PROVIDED MATERIAL:

****************************************

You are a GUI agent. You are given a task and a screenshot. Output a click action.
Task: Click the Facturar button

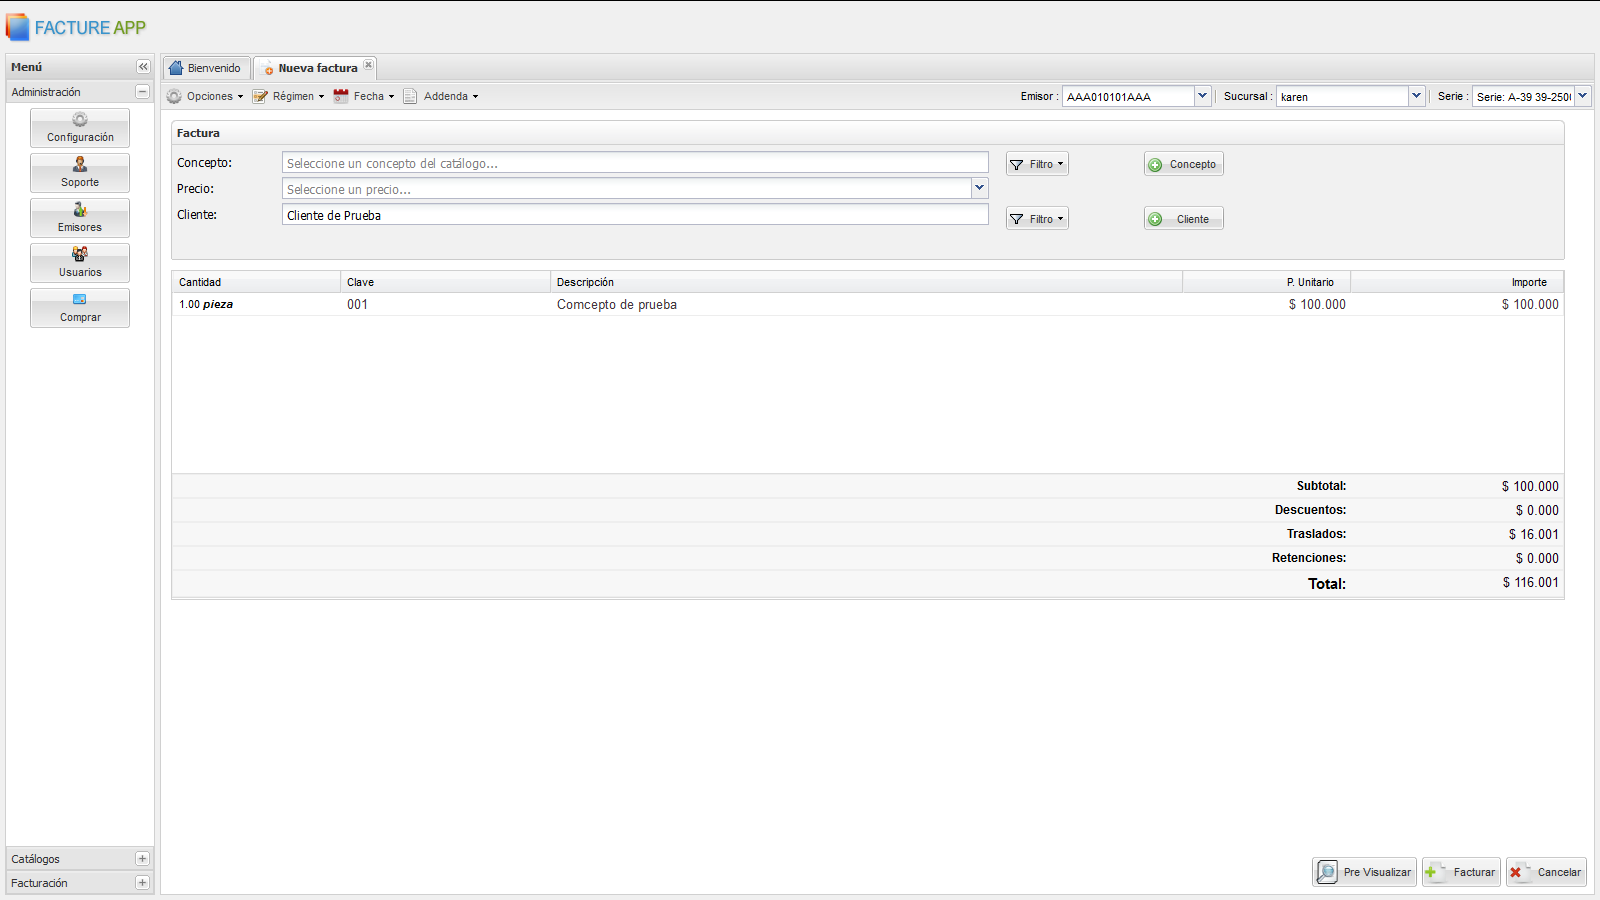click(1462, 872)
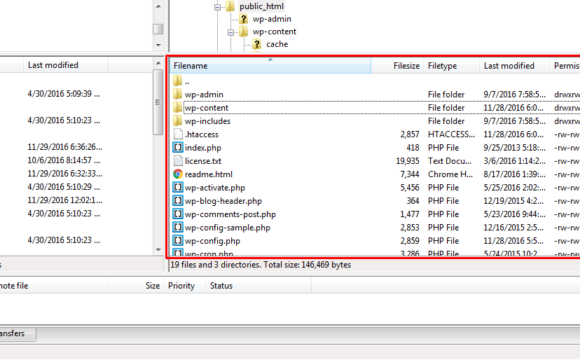Screen dimensions: 580x360
Task: Select the license.txt document icon
Action: [178, 161]
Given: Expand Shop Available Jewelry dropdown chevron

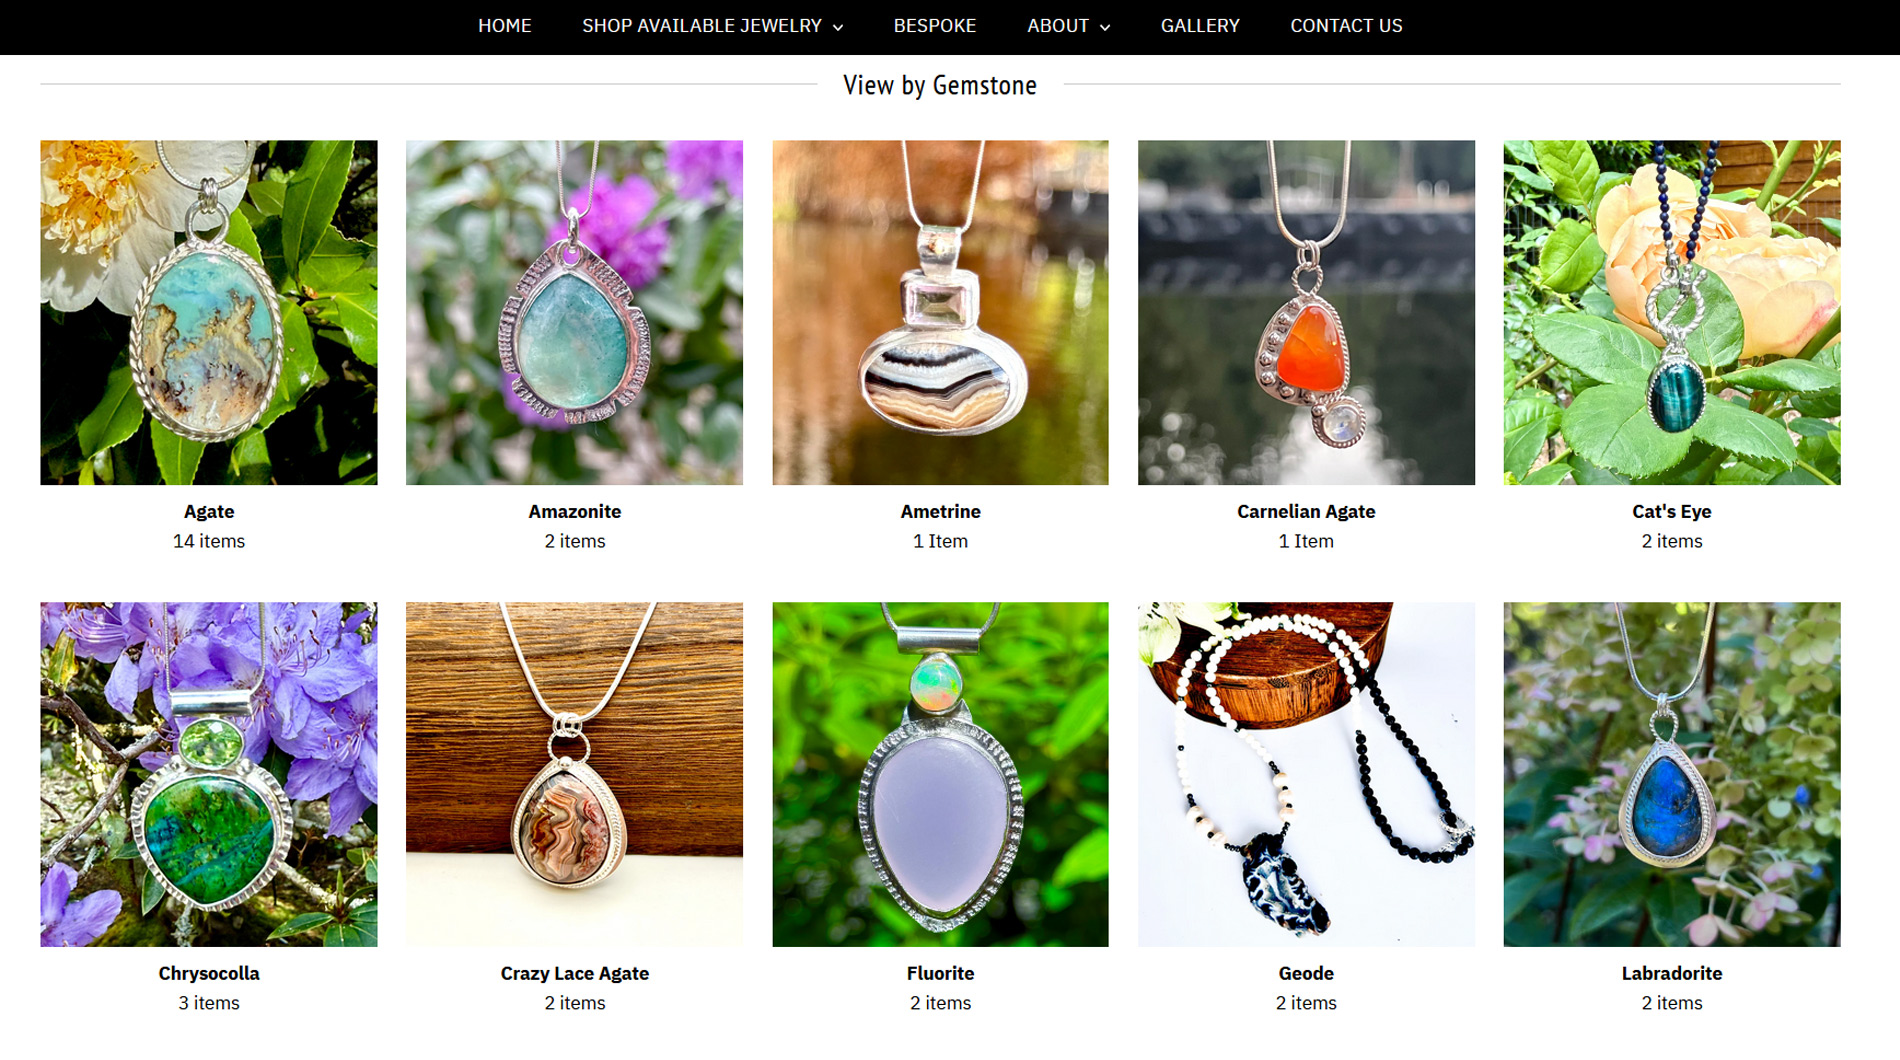Looking at the screenshot, I should click(x=838, y=28).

****************************************

WORK ORDER: Above are the records; set down exactly the lines from the line containing "Task: Click the Facturar button" through their last line, leaving every picture out.

WRITTEN RESPONSE:
Task: Click the Facturar button

click(1462, 872)
Screen dimensions: 580x360
Task: Select the license.txt document icon
Action: [178, 161]
Given: Expand Shop Available Jewelry dropdown chevron

Looking at the screenshot, I should click(x=838, y=28).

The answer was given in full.